Auch viele Jahre später sehnt sich Sarah noch nach so einer ungeteilten Aufmerksamkeit, die ihr jemand schenkt. Ihre Freundin Melanie kann das. Vielleicht ist Melanie auch deshalb zur Freundin von Sarah geworden.
Sarah genießt das Zusammensein mit Melanie, aber ohne es zu merken, lässt sie die positive Intensität der Begegnungen mit Melanie nicht zu. In Prozenten ausgedrückt sind es vielleicht maximal 30 % dessen, was ihr an Intensität möglich wäre. Auch die Zeit in der das Gefühl zugelassen wird, ist beschränkt.
Positives und Negatives sind im Gedächtnis zusammen abgespeichert
Das liegt daran, dass in unserer Psyche die ersehnten guten Erfahrungen zusammen mit dem damals erlebten Mangel abgespeichert sind. Dann, wenn Sarah gerade anfängt, die Aufmerksamkeit von Melanie zu genießen, werden -unbemerkt- auch die Erinnerungen an das alte Leid berührt. Deshalb fährt das Sicherungssystem hoch, um zu verhindern, dass sich das alte Leid wiederholt. Das macht es ganz subtil und in der Regel vollkommen unbemerkt. So als würde es damit ausdrücken: „Ich halte dich jetzt besser davon ab, dich allzu sehr auf das gute Gefühl einzulassen. Weil ich befürchte, dass es gleich genauso wie damals ablaufen wird. Dann erlebst du wieder die große Enttäuschung und dieses schreckliche Gefühl, dass du es nicht wert bist, das zu bekommen, was du so dringend brauchst.“
Für Sarah bedeutet dieser unbewusste Sicherungsmechanismus, dass sie das heilende Potenzial der Begegnungen mit Melanie nicht ausschöpfen kann. Das bedeutet auch, dass ihre seit der Kindheit begonnene Suche nach einer „guten Mutter“ nie ans Ziel findet.

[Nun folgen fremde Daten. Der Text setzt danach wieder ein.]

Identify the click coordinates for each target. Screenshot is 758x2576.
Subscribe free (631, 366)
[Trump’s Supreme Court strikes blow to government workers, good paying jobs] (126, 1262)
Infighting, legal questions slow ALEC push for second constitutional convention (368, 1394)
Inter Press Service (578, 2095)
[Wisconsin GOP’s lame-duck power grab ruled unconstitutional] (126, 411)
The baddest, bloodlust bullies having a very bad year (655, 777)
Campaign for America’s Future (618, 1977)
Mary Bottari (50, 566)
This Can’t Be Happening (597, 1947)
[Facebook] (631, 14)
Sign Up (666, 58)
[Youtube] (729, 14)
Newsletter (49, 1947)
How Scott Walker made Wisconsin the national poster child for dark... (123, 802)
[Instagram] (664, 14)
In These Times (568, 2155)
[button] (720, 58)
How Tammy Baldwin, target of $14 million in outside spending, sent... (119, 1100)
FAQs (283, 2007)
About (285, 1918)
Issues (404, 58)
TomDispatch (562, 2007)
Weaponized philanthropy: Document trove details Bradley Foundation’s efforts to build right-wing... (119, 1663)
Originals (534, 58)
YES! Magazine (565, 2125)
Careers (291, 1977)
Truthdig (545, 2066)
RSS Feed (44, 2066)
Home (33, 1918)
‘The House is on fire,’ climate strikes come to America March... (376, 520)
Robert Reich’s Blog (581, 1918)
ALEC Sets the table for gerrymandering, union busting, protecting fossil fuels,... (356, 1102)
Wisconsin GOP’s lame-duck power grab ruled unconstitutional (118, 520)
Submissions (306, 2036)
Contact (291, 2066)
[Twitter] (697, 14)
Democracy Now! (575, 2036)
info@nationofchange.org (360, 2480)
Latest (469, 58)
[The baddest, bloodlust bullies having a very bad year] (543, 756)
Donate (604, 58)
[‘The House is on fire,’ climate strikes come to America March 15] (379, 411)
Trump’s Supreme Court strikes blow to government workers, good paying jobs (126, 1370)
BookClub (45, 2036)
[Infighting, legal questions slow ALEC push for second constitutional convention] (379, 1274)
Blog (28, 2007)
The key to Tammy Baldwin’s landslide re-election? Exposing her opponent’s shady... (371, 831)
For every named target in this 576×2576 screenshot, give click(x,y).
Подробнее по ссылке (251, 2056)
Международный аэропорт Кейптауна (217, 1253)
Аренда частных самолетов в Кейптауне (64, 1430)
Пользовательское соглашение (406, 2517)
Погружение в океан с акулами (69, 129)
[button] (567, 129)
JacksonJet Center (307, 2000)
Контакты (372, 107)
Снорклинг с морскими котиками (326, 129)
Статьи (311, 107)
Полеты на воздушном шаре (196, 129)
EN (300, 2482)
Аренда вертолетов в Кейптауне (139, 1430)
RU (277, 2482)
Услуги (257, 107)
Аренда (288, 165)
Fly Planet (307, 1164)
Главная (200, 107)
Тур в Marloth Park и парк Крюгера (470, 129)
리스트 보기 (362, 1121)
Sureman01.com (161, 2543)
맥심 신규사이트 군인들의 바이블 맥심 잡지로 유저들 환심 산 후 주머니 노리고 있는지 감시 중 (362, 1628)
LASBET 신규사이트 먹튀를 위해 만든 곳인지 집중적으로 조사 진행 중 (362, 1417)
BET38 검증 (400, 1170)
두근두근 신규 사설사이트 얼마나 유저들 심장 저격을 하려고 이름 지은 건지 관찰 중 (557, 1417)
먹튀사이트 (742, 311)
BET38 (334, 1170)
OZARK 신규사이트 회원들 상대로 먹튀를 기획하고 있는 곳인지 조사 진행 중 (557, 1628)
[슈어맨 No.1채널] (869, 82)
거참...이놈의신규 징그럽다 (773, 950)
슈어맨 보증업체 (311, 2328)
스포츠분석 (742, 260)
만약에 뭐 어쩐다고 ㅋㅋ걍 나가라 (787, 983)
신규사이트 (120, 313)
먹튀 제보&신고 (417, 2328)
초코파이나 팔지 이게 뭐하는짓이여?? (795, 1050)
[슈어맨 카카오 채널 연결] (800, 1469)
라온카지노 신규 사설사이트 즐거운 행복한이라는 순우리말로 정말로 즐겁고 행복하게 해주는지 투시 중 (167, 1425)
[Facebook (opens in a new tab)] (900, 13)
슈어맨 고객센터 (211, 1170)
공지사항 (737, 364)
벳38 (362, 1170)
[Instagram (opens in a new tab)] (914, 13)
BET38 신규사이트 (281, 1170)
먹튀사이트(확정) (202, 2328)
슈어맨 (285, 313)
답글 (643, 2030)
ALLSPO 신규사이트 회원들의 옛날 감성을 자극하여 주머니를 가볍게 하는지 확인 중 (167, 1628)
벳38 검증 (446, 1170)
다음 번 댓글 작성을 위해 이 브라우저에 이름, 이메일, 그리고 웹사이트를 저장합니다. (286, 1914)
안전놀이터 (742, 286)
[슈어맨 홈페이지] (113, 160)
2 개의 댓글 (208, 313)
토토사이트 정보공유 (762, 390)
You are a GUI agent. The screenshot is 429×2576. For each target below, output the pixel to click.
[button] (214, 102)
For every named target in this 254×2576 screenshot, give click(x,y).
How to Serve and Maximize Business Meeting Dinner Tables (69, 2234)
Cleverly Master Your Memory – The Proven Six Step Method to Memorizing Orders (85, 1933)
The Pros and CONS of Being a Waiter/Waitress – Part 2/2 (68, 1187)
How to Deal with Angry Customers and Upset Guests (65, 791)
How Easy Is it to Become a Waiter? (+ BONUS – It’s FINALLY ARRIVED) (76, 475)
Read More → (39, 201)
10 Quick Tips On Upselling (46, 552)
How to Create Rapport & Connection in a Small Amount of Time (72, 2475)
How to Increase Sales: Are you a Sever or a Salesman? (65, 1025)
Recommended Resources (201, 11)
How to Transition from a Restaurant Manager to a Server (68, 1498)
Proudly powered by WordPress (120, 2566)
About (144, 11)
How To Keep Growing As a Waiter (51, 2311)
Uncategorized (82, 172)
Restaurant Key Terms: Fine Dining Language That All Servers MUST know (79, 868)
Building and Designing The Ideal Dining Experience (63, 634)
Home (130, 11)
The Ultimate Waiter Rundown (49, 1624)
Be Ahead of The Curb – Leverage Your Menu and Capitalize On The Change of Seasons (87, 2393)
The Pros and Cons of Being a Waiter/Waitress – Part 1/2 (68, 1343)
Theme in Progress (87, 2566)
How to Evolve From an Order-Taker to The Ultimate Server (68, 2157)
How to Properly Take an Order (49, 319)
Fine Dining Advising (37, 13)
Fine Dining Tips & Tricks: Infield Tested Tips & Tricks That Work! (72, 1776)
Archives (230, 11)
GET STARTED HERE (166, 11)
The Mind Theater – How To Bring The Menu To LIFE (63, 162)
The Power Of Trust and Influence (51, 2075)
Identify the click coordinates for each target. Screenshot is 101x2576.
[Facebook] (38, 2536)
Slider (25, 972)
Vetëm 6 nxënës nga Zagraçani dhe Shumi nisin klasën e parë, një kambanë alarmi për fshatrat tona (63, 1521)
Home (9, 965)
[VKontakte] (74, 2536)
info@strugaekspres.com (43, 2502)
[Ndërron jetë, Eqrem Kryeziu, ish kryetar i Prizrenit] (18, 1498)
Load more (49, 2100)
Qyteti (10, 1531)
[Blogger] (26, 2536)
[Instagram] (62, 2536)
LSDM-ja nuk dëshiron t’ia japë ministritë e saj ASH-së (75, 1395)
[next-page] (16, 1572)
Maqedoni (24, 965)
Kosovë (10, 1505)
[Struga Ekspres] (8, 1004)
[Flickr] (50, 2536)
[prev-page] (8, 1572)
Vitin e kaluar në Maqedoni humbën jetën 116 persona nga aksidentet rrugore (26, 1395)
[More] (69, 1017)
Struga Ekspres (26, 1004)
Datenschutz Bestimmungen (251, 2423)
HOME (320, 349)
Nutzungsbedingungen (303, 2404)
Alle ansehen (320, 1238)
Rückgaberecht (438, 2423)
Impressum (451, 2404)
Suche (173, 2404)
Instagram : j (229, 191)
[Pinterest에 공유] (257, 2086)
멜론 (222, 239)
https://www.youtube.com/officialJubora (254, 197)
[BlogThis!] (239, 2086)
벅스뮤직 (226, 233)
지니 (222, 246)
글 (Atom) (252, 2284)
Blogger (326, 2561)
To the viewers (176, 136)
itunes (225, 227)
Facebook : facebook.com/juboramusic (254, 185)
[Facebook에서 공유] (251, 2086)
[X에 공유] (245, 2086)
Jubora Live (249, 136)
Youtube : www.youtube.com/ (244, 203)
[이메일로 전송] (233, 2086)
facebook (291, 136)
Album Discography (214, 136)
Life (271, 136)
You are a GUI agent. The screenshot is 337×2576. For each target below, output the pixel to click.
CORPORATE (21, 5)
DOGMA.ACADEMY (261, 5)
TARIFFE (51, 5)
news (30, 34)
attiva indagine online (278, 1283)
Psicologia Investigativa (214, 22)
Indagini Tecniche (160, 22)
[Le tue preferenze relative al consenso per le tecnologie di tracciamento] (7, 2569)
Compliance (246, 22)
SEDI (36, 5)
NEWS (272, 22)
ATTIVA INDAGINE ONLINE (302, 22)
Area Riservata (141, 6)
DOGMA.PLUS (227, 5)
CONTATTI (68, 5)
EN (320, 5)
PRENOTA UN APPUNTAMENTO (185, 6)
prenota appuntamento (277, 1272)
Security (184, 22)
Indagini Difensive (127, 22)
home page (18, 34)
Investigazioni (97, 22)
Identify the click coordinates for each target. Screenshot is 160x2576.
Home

Würde es dieses Sicherungssystem nicht geben, bräuchte kaum ein Mensch noch Psychotherapie! Aber jeder hat so ein Sicherungssystem und es ist umso stärker, je mehr belastende Erfahrungen man in seiner Kindheit machen musste.
So ein Sicherungssystem hat jeder und fatalerweise hält es uns Menschen genau von den positiven Erfahrungen ab, die wir seit unserer Kindheit am meisten vermissen.
Weil jeder andere Erfahrungen gemacht hat, zeigt es sich bei jedem ein bisschen anders. Wer danach sucht, kann es leicht erkennen. Denn es arbeitet mit ganz einfachen Mitteln. So einfach, dass man es schon nicht mehr für einen Trick oder eine Strategie hält, sondern als angemessen und stimmig akzeptiert. Wenn einer die vielen Pflichten als Ausrede vorschiebt, um sich nicht auf einen schönen Moment einzulassen, dann arbeitet hier bereits dieses Schutzsystem. Der ablenkende Gedanke an die anderen „so wichtigen Aufgaben“ reicht oft schon aus. Und wenn man dem nicht nachgibt, findet die Psyche noch andere „Argumente“.